[EXERCISE] Determine how many lines of the data below contain the string "icon". Provide only the number.

Saved data entries
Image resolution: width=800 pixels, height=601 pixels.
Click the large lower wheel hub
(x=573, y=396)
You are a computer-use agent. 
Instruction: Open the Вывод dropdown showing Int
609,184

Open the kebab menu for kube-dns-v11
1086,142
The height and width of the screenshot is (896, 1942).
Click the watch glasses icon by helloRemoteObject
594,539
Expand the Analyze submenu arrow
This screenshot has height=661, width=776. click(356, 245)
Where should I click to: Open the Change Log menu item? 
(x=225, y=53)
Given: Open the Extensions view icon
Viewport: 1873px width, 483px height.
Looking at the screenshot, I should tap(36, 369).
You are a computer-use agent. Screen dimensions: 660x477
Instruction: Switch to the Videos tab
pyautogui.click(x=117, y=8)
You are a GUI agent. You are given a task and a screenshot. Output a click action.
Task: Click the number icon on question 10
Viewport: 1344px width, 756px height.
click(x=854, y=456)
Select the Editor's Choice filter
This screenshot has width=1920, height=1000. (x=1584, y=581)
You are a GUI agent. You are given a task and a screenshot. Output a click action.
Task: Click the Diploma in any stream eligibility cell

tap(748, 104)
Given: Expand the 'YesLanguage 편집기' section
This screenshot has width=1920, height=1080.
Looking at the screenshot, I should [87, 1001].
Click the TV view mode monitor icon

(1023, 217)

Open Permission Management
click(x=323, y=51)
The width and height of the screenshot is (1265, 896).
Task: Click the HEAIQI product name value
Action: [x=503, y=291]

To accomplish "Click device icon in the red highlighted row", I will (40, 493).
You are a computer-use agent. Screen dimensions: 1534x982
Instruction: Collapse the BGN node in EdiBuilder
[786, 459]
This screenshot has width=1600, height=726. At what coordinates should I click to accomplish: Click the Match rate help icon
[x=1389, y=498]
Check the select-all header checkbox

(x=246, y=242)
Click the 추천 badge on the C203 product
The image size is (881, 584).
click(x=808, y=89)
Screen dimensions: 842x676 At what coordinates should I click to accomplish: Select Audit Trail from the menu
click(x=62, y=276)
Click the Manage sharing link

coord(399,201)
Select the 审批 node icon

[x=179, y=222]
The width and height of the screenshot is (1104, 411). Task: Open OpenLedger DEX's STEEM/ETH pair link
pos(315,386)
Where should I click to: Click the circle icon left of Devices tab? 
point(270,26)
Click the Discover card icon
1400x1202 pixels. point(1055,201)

[THE REPLY] 9